======== Exercise material ========
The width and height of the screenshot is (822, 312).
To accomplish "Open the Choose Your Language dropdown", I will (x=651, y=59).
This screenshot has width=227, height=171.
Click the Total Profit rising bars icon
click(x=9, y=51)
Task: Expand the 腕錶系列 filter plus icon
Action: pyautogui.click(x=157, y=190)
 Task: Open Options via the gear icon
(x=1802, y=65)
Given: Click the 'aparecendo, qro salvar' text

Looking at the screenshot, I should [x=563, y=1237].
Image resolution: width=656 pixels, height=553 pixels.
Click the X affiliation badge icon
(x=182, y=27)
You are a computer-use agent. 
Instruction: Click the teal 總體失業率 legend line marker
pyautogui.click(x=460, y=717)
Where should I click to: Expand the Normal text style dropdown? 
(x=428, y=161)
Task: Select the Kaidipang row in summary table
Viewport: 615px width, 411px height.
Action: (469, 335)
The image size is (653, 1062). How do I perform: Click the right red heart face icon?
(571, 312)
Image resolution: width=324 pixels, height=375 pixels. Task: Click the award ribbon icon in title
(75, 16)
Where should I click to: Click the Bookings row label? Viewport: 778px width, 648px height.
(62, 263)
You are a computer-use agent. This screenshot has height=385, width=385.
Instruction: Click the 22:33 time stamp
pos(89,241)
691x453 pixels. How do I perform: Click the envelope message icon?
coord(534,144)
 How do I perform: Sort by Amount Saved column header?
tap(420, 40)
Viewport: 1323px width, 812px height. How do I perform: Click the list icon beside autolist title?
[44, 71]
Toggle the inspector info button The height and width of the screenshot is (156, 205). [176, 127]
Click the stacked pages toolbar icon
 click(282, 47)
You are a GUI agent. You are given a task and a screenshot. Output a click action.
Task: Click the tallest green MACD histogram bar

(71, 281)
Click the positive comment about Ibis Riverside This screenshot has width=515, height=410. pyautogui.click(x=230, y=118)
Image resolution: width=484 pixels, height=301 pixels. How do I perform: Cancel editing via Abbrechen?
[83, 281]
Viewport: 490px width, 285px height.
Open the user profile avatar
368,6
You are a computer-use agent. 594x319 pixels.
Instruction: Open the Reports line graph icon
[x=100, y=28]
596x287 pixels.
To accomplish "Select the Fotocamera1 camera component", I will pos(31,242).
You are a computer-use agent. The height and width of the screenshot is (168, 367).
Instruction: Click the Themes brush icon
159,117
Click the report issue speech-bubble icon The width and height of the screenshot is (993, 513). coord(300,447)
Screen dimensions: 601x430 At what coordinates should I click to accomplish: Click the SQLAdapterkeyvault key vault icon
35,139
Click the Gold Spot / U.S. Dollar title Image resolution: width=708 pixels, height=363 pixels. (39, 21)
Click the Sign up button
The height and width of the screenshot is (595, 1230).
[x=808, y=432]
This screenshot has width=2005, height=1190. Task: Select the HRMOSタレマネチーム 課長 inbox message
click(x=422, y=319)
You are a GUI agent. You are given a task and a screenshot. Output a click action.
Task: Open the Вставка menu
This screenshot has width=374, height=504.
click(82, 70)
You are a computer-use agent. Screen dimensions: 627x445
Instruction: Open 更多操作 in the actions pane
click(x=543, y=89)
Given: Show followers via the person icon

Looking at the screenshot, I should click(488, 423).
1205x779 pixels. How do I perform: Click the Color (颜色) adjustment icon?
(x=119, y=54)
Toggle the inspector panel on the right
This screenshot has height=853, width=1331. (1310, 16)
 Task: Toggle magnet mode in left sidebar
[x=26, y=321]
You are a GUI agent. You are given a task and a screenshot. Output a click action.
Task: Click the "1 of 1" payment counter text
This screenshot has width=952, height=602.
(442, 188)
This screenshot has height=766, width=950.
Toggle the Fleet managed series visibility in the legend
========
#### Instructions to follow:
Repeat all of the rows above, word for word.

#### Exercise answer:
The width and height of the screenshot is (822, 312).
To accomplish "Open the Choose Your Language dropdown", I will (x=651, y=59).
This screenshot has width=227, height=171.
Click the Total Profit rising bars icon
click(x=9, y=51)
Task: Expand the 腕錶系列 filter plus icon
Action: pyautogui.click(x=157, y=190)
 Task: Open Options via the gear icon
(x=1802, y=65)
Given: Click the 'aparecendo, qro salvar' text

Looking at the screenshot, I should [x=563, y=1237].
Image resolution: width=656 pixels, height=553 pixels.
Click the X affiliation badge icon
(x=182, y=27)
You are a computer-use agent. 
Instruction: Click the teal 總體失業率 legend line marker
pyautogui.click(x=460, y=717)
Where should I click to: Expand the Normal text style dropdown? 
(x=428, y=161)
Task: Select the Kaidipang row in summary table
Viewport: 615px width, 411px height.
Action: (469, 335)
The image size is (653, 1062). How do I perform: Click the right red heart face icon?
(571, 312)
Image resolution: width=324 pixels, height=375 pixels. Task: Click the award ribbon icon in title
(75, 16)
Where should I click to: Click the Bookings row label? Viewport: 778px width, 648px height.
(62, 263)
You are a computer-use agent. This screenshot has height=385, width=385.
Instruction: Click the 22:33 time stamp
pos(89,241)
691x453 pixels. How do I perform: Click the envelope message icon?
coord(534,144)
 How do I perform: Sort by Amount Saved column header?
tap(420, 40)
Viewport: 1323px width, 812px height. How do I perform: Click the list icon beside autolist title?
[44, 71]
Toggle the inspector info button The height and width of the screenshot is (156, 205). [176, 127]
Click the stacked pages toolbar icon
 click(282, 47)
You are a GUI agent. You are given a task and a screenshot. Output a click action.
Task: Click the tallest green MACD histogram bar

(71, 281)
Click the positive comment about Ibis Riverside This screenshot has width=515, height=410. pyautogui.click(x=230, y=118)
Image resolution: width=484 pixels, height=301 pixels. How do I perform: Cancel editing via Abbrechen?
[83, 281]
Viewport: 490px width, 285px height.
Open the user profile avatar
368,6
You are a computer-use agent. 594x319 pixels.
Instruction: Open the Reports line graph icon
[x=100, y=28]
596x287 pixels.
To accomplish "Select the Fotocamera1 camera component", I will pos(31,242).
You are a computer-use agent. The height and width of the screenshot is (168, 367).
Instruction: Click the Themes brush icon
159,117
Click the report issue speech-bubble icon The width and height of the screenshot is (993, 513). coord(300,447)
Screen dimensions: 601x430 At what coordinates should I click to accomplish: Click the SQLAdapterkeyvault key vault icon
35,139
Click the Gold Spot / U.S. Dollar title Image resolution: width=708 pixels, height=363 pixels. (39, 21)
Click the Sign up button
The height and width of the screenshot is (595, 1230).
[x=808, y=432]
This screenshot has width=2005, height=1190. Task: Select the HRMOSタレマネチーム 課長 inbox message
click(x=422, y=319)
You are a GUI agent. You are given a task and a screenshot. Output a click action.
Task: Open the Вставка menu
This screenshot has width=374, height=504.
click(82, 70)
You are a computer-use agent. Screen dimensions: 627x445
Instruction: Open 更多操作 in the actions pane
click(x=543, y=89)
Given: Show followers via the person icon

Looking at the screenshot, I should click(488, 423).
1205x779 pixels. How do I perform: Click the Color (颜色) adjustment icon?
(x=119, y=54)
Toggle the inspector panel on the right
This screenshot has height=853, width=1331. (1310, 16)
 Task: Toggle magnet mode in left sidebar
[x=26, y=321]
You are a GUI agent. You are given a task and a screenshot. Output a click action.
Task: Click the "1 of 1" payment counter text
This screenshot has width=952, height=602.
(442, 188)
This screenshot has height=766, width=950.
Toggle the Fleet managed series visibility in the legend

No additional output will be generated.